[Collection entries]

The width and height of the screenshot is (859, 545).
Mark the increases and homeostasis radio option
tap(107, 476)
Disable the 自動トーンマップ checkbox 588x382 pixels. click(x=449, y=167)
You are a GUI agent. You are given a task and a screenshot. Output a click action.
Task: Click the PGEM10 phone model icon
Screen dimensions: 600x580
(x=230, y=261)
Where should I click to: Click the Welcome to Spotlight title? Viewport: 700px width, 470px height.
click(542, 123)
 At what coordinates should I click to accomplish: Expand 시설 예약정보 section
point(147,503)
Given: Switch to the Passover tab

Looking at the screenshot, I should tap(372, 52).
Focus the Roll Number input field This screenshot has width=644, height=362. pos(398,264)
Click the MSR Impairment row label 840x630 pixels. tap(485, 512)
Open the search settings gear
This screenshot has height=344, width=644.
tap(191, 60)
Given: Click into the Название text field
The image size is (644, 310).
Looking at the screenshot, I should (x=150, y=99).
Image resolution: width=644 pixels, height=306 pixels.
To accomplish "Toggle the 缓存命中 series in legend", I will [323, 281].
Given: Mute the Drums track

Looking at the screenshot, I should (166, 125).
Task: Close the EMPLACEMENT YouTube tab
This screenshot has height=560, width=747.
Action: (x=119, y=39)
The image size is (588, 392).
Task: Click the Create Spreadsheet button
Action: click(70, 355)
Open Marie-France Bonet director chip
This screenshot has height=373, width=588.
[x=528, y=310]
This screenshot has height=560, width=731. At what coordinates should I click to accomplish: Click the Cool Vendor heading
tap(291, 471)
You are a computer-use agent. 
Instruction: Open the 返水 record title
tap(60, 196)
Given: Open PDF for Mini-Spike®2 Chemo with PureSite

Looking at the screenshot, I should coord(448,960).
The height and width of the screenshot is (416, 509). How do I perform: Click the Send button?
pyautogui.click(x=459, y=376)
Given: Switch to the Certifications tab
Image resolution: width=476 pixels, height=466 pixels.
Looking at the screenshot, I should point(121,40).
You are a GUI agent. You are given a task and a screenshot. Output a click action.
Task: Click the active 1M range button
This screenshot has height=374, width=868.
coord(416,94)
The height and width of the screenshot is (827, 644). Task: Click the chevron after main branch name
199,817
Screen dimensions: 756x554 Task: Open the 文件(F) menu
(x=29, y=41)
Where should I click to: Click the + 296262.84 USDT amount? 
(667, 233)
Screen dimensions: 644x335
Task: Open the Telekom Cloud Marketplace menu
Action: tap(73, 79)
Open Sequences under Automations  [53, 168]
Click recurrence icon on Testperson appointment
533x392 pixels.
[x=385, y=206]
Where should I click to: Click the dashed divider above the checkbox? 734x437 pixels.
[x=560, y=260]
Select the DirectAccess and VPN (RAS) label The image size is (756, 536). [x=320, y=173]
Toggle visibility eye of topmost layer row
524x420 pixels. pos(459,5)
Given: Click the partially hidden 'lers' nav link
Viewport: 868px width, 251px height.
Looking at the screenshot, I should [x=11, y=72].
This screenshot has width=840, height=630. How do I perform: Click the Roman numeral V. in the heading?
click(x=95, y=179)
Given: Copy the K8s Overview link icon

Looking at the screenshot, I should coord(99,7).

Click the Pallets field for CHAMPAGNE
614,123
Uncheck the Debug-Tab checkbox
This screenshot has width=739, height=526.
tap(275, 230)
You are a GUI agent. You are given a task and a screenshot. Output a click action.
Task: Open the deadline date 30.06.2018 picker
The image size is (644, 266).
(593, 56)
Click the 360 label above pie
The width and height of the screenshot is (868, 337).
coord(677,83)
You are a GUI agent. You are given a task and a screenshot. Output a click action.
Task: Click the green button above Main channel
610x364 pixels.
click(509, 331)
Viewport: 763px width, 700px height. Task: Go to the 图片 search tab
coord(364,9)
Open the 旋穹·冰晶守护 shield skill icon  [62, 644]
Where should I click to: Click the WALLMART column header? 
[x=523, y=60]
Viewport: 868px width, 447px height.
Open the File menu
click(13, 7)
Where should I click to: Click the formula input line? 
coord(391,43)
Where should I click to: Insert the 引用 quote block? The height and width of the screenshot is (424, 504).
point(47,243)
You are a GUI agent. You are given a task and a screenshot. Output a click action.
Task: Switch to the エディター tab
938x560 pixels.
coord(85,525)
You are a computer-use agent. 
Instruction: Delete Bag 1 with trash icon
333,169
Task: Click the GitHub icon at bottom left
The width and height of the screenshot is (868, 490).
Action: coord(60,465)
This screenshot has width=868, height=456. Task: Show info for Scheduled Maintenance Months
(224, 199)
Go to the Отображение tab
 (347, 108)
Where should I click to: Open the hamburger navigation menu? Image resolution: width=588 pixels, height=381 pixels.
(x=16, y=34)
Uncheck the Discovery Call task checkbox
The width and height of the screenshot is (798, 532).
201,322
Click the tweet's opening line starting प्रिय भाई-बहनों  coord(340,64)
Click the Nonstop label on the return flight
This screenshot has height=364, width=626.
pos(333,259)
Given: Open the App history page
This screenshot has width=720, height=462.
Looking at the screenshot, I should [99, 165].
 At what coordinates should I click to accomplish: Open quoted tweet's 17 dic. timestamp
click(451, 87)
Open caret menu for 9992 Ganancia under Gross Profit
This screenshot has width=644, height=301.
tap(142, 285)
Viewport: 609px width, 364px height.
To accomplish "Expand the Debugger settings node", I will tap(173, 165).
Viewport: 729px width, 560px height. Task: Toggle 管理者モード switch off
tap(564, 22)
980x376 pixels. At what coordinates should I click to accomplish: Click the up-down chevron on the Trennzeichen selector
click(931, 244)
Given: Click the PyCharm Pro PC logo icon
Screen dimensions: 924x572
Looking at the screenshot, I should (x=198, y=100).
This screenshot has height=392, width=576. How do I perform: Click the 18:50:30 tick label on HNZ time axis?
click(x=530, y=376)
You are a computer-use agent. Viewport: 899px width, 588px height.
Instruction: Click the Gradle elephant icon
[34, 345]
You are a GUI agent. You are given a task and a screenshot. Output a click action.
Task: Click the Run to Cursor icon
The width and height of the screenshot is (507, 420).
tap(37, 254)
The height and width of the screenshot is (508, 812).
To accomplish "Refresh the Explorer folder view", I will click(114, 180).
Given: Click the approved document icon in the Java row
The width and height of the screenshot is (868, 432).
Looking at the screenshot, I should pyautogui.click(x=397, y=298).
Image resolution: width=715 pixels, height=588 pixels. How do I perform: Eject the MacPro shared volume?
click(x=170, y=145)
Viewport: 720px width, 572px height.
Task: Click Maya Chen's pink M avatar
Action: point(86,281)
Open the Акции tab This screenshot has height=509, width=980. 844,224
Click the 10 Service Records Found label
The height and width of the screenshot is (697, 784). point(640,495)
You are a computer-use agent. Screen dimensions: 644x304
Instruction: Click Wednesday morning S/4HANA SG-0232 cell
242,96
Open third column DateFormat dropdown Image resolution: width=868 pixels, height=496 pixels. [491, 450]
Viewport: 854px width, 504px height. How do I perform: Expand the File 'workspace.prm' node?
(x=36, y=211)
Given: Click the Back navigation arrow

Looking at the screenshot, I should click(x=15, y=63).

WHAT THIS TASK INVOLVES:
Make a faithful copy of every record above.

ANSWER FOR THE TASK:
The width and height of the screenshot is (859, 545).
Mark the increases and homeostasis radio option
tap(107, 476)
Disable the 自動トーンマップ checkbox 588x382 pixels. click(x=449, y=167)
You are a GUI agent. You are given a task and a screenshot. Output a click action.
Task: Click the PGEM10 phone model icon
Screen dimensions: 600x580
(x=230, y=261)
Where should I click to: Click the Welcome to Spotlight title? Viewport: 700px width, 470px height.
click(542, 123)
 At what coordinates should I click to accomplish: Expand 시설 예약정보 section
point(147,503)
Given: Switch to the Passover tab

Looking at the screenshot, I should tap(372, 52).
Focus the Roll Number input field This screenshot has width=644, height=362. pos(398,264)
Click the MSR Impairment row label 840x630 pixels. tap(485, 512)
Open the search settings gear
This screenshot has height=344, width=644.
tap(191, 60)
Given: Click into the Название text field
The image size is (644, 310).
Looking at the screenshot, I should (x=150, y=99).
Image resolution: width=644 pixels, height=306 pixels.
To accomplish "Toggle the 缓存命中 series in legend", I will [323, 281].
Given: Mute the Drums track

Looking at the screenshot, I should (166, 125).
Task: Close the EMPLACEMENT YouTube tab
This screenshot has height=560, width=747.
Action: (x=119, y=39)
The image size is (588, 392).
Task: Click the Create Spreadsheet button
Action: click(70, 355)
Open Marie-France Bonet director chip
This screenshot has height=373, width=588.
[x=528, y=310]
This screenshot has height=560, width=731. At what coordinates should I click to accomplish: Click the Cool Vendor heading
tap(291, 471)
You are a computer-use agent. 
Instruction: Open the 返水 record title
tap(60, 196)
Given: Open PDF for Mini-Spike®2 Chemo with PureSite

Looking at the screenshot, I should coord(448,960).
The height and width of the screenshot is (416, 509). How do I perform: Click the Send button?
pyautogui.click(x=459, y=376)
Given: Switch to the Certifications tab
Image resolution: width=476 pixels, height=466 pixels.
Looking at the screenshot, I should point(121,40).
You are a GUI agent. You are given a task and a screenshot. Output a click action.
Task: Click the active 1M range button
This screenshot has height=374, width=868.
coord(416,94)
The height and width of the screenshot is (827, 644). Task: Click the chevron after main branch name
199,817
Screen dimensions: 756x554 Task: Open the 文件(F) menu
(x=29, y=41)
Where should I click to: Click the + 296262.84 USDT amount? 
(667, 233)
Screen dimensions: 644x335
Task: Open the Telekom Cloud Marketplace menu
Action: tap(73, 79)
Open Sequences under Automations  [53, 168]
Click recurrence icon on Testperson appointment
533x392 pixels.
[x=385, y=206]
Where should I click to: Click the dashed divider above the checkbox? 734x437 pixels.
[x=560, y=260]
Select the DirectAccess and VPN (RAS) label The image size is (756, 536). [x=320, y=173]
Toggle visibility eye of topmost layer row
524x420 pixels. pos(459,5)
Given: Click the partially hidden 'lers' nav link
Viewport: 868px width, 251px height.
Looking at the screenshot, I should [x=11, y=72].
This screenshot has width=840, height=630. How do I perform: Click the Roman numeral V. in the heading?
click(x=95, y=179)
Given: Copy the K8s Overview link icon

Looking at the screenshot, I should coord(99,7).

Click the Pallets field for CHAMPAGNE
614,123
Uncheck the Debug-Tab checkbox
This screenshot has width=739, height=526.
tap(275, 230)
You are a GUI agent. You are given a task and a screenshot. Output a click action.
Task: Open the deadline date 30.06.2018 picker
The image size is (644, 266).
(593, 56)
Click the 360 label above pie
The width and height of the screenshot is (868, 337).
coord(677,83)
You are a GUI agent. You are given a task and a screenshot. Output a click action.
Task: Click the green button above Main channel
610x364 pixels.
click(509, 331)
Viewport: 763px width, 700px height. Task: Go to the 图片 search tab
coord(364,9)
Open the 旋穹·冰晶守护 shield skill icon  [62, 644]
Where should I click to: Click the WALLMART column header? 
[x=523, y=60]
Viewport: 868px width, 447px height.
Open the File menu
click(13, 7)
Where should I click to: Click the formula input line? 
coord(391,43)
Where should I click to: Insert the 引用 quote block? The height and width of the screenshot is (424, 504).
point(47,243)
You are a GUI agent. You are given a task and a screenshot. Output a click action.
Task: Switch to the エディター tab
938x560 pixels.
coord(85,525)
You are a computer-use agent. 
Instruction: Delete Bag 1 with trash icon
333,169
Task: Click the GitHub icon at bottom left
The width and height of the screenshot is (868, 490).
Action: coord(60,465)
This screenshot has width=868, height=456. Task: Show info for Scheduled Maintenance Months
(224, 199)
Go to the Отображение tab
 (347, 108)
Where should I click to: Open the hamburger navigation menu? Image resolution: width=588 pixels, height=381 pixels.
(x=16, y=34)
Uncheck the Discovery Call task checkbox
The width and height of the screenshot is (798, 532).
201,322
Click the tweet's opening line starting प्रिय भाई-बहनों  coord(340,64)
Click the Nonstop label on the return flight
This screenshot has height=364, width=626.
pos(333,259)
Given: Open the App history page
This screenshot has width=720, height=462.
Looking at the screenshot, I should [99, 165].
 At what coordinates should I click to accomplish: Open quoted tweet's 17 dic. timestamp
click(451, 87)
Open caret menu for 9992 Ganancia under Gross Profit
This screenshot has width=644, height=301.
tap(142, 285)
Viewport: 609px width, 364px height.
To accomplish "Expand the Debugger settings node", I will tap(173, 165).
Viewport: 729px width, 560px height. Task: Toggle 管理者モード switch off
tap(564, 22)
980x376 pixels. At what coordinates should I click to accomplish: Click the up-down chevron on the Trennzeichen selector
click(931, 244)
Given: Click the PyCharm Pro PC logo icon
Screen dimensions: 924x572
Looking at the screenshot, I should (x=198, y=100).
This screenshot has height=392, width=576. How do I perform: Click the 18:50:30 tick label on HNZ time axis?
click(x=530, y=376)
You are a computer-use agent. Viewport: 899px width, 588px height.
Instruction: Click the Gradle elephant icon
[34, 345]
You are a GUI agent. You are given a task and a screenshot. Output a click action.
Task: Click the Run to Cursor icon
The width and height of the screenshot is (507, 420).
tap(37, 254)
The height and width of the screenshot is (508, 812).
To accomplish "Refresh the Explorer folder view", I will click(114, 180).
Given: Click the approved document icon in the Java row
The width and height of the screenshot is (868, 432).
Looking at the screenshot, I should pyautogui.click(x=397, y=298).
Image resolution: width=715 pixels, height=588 pixels. How do I perform: Eject the MacPro shared volume?
click(x=170, y=145)
Viewport: 720px width, 572px height.
Task: Click Maya Chen's pink M avatar
Action: point(86,281)
Open the Акции tab This screenshot has height=509, width=980. 844,224
Click the 10 Service Records Found label
The height and width of the screenshot is (697, 784). point(640,495)
You are a computer-use agent. Screen dimensions: 644x304
Instruction: Click Wednesday morning S/4HANA SG-0232 cell
242,96
Open third column DateFormat dropdown Image resolution: width=868 pixels, height=496 pixels. [491, 450]
Viewport: 854px width, 504px height. How do I perform: Expand the File 'workspace.prm' node?
(x=36, y=211)
Given: Click the Back navigation arrow

Looking at the screenshot, I should click(x=15, y=63).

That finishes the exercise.